- [What the exercise asks]: Return exactly the lines below, starting with the one that has "For every named" and going on through the one that has "[Home] (303, 10)".

========

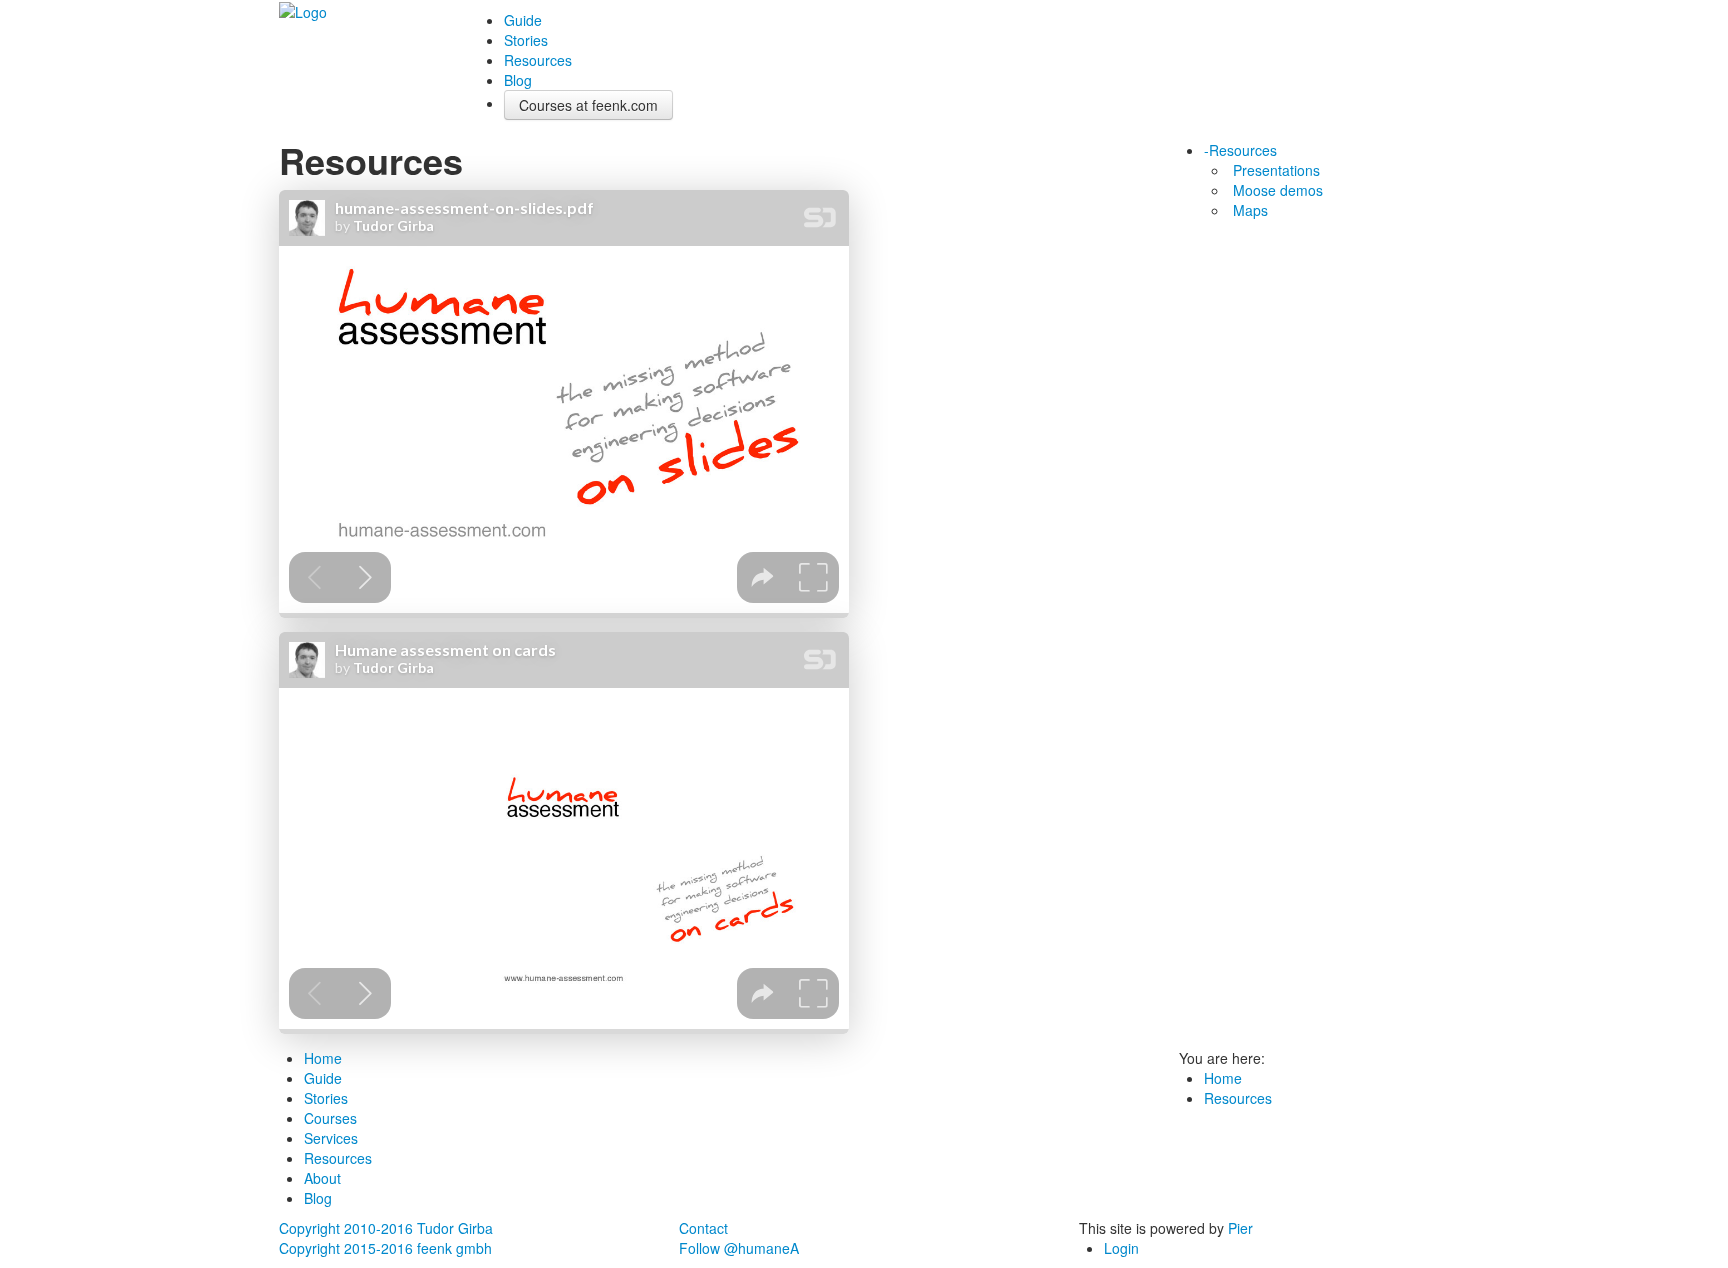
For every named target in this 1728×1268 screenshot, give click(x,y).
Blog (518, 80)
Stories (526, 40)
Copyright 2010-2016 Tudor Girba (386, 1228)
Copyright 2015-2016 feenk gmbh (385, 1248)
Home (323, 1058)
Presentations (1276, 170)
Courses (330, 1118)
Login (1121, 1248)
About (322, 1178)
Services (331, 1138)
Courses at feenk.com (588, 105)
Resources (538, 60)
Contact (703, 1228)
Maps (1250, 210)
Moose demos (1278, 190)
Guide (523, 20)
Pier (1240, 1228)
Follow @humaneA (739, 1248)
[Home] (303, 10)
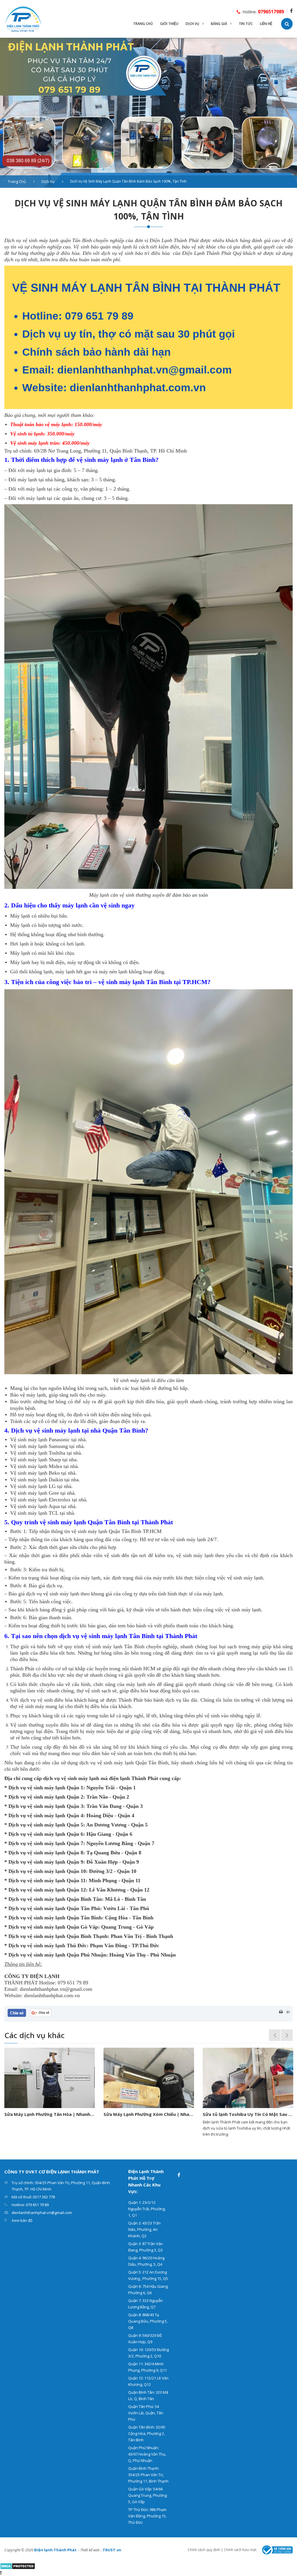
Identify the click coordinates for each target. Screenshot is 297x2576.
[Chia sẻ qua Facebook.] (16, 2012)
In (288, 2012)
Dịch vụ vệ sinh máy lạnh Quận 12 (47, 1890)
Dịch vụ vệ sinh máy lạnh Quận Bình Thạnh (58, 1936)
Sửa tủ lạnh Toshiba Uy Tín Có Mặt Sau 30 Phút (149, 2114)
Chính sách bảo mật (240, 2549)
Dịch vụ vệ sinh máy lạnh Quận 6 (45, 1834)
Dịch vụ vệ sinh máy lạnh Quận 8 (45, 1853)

========

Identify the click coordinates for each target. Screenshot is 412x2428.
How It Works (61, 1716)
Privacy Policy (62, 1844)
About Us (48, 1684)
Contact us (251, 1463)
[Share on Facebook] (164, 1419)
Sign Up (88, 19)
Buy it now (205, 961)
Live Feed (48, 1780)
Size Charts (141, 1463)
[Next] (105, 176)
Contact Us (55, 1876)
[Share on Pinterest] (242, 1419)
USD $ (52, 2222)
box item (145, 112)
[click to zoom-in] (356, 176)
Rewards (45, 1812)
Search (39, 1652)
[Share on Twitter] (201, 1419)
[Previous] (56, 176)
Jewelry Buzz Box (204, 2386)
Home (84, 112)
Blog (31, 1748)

========

- [Reply to the task]:
For every named target in this 1728×1268 screenshot, give click(x,y).
Blog (518, 80)
Stories (526, 40)
Copyright 2010-2016 Tudor Girba (386, 1228)
Copyright 2015-2016 feenk gmbh (385, 1248)
Home (323, 1058)
Presentations (1276, 170)
Courses (330, 1118)
Login (1121, 1248)
About (322, 1178)
Services (331, 1138)
Courses at feenk.com (588, 105)
Resources (538, 60)
Contact (703, 1228)
Maps (1250, 210)
Moose demos (1278, 190)
Guide (523, 20)
Pier (1240, 1228)
Follow @humaneA (739, 1248)
[Home] (303, 10)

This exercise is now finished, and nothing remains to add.